Collaborating with supply chain partners, already important, will become critical in the future. Consumer electronics companies need to answer key questions: How do we continue to develop relationships so we can share sensitive information in an environment where we and our suppliers are continually challenged by operating margins? How do we share what seems to be an ever-decreasing margin?

To be successful in that environment, "electronics companies have to collaborate, partner, increase efficiency, and figure out new ways to make that happen," Shoemaker says.

Many consumer electronics companies are tuning into radio frequency identification (RFID) technology in the hopes of achieving real efficiency benefits. HP, for example, has been active in developing RFID standards and pilots, "moving the needle fairly quickly," Feitzinger says.

"HP is firmly convinced that RFID will save a considerable amount of money, and that it will be beneficial for us and our trading partners. And we are convinced the time line for achieving those savings is well within sight," Feitzinger says.

"Unfortunately, we're reaching a point where the hype is receding, just at a time when we're seeing opportunity on the immediate horizon."

HP recently participated in an industry workgroup of leading manufacturers and distributors, gathered by consulting firm Accenture. The workgroup evaluated the potential of new RFID technology to enhance electronics manufacturing, distribution, and retail operations within the United States.

Also participating were Best Buy, Celestica International, Dell, Philips Consumer Electronics, Microsoft, and Texas Instruments, among others.

The workgroup identified potential short-term benefits of RFID for electronics companies, including reduced materials handling costs, and improved order accuracy, inventory accuracy, and replenishment.

Long-term benefits include improved balance of supply and demand among customers and suppliers, returns and warranty efficiencies, better on-shelf availability, and more effective merchandising and promotion capabilities.

An estimated 76 percent of RFID implementation costs would be borne by the retailer, while only 22 percent would pertain to the manufacturer, according to projections made by the group. The retailer would see 59 percent of the benefits; the manufacturer, 39 percent.

> Data excerpt
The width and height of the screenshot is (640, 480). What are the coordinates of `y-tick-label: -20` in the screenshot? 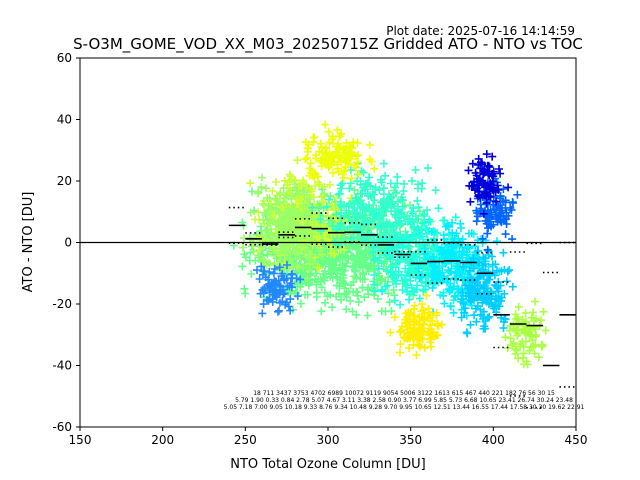 It's located at (62, 304). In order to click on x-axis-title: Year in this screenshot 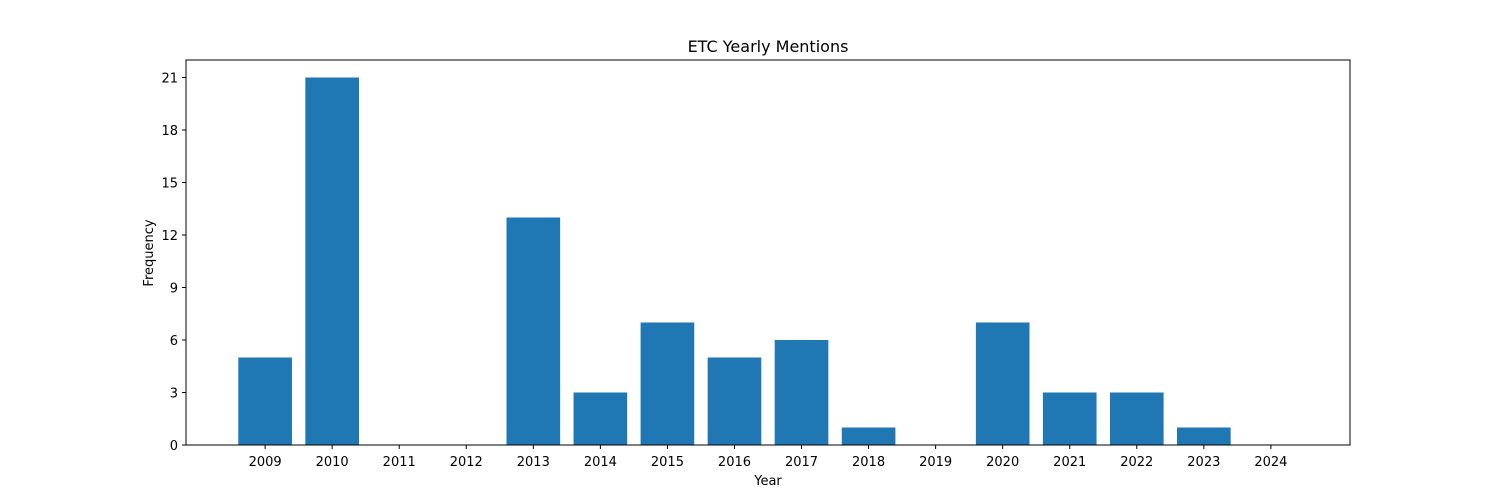, I will do `click(768, 482)`.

> List of tasks
(A) From the passage on RFID in consumer electronics above, list the companies named in the sentence beginning "Also participating were".
(B) Please carry on the passage about RFID in consumer electronics, picking up after its final sentence.

> Solved problems
(A) Best Buy, Celestica International, Dell, Philips Consumer Electronics, Microsoft, Texas Instruments

(B)
"Our findings suggest that the benefits for manufacturers and retailers are proportionally balanced based on the relative investments each party needs to make," says Ed Starr, a partner in Accenture's Supply Chain practice. "For example, despite making smaller investments than retailers, manufacturers would still attain benefits from improved execution accuracy, lower materials handling costs, and better visibility to downstream demand."

Consumers Benefit

Consumers would also benefit from increased product availability, improved return and warranty service, improved self check-out service, and more convenient and rewarding loyalty programs.

The workgroup also concluded that, unlike the consumer packaged goods industry, the electronics industry is largely insensitive to tag costs. Those costs would be relatively insignificant compared to the overall price of most electronics and because of the moderate unit volumes.

One retailer participating in the workgroup, Best Buy, is working with Accenture to build on the findings and to define its RFID program strategy, manage rollout and implementation, and assist suppliers with integration and compliance requirements.

"Our goal is to create a flexible, high-velocity supply chain operating with better product availability for customers at a lower total cost for the company," says Bob Willett, executive vice president of operations for Best Buy. "RFID technology can transform the way products are produced, distributed, and merchandised. Our own operations, customers, and suppliers can share in the benefits."

Best Buy's major suppliers are expected to begin applying EPC-compliant tags to product cases and pallets by Jan. 2, 2006, with all product cases and pallets tagged by May 2007.

With RFID and other technologies driving continued efficiencies in the industry, it's a safe bet that logistics and supply chain management will remain a top priority for consumer electronics companies around the world.

WANTED: Global Solution Providers

To compete against other consumer electronics companies, HP relies on global partnerships to increase its supply chain effectiveness.

As a leading consumer electronics company, Hewlett-Packard recognizes the benefits that efficient logistics and supply chain management practices can bring to customer service and the bottom line.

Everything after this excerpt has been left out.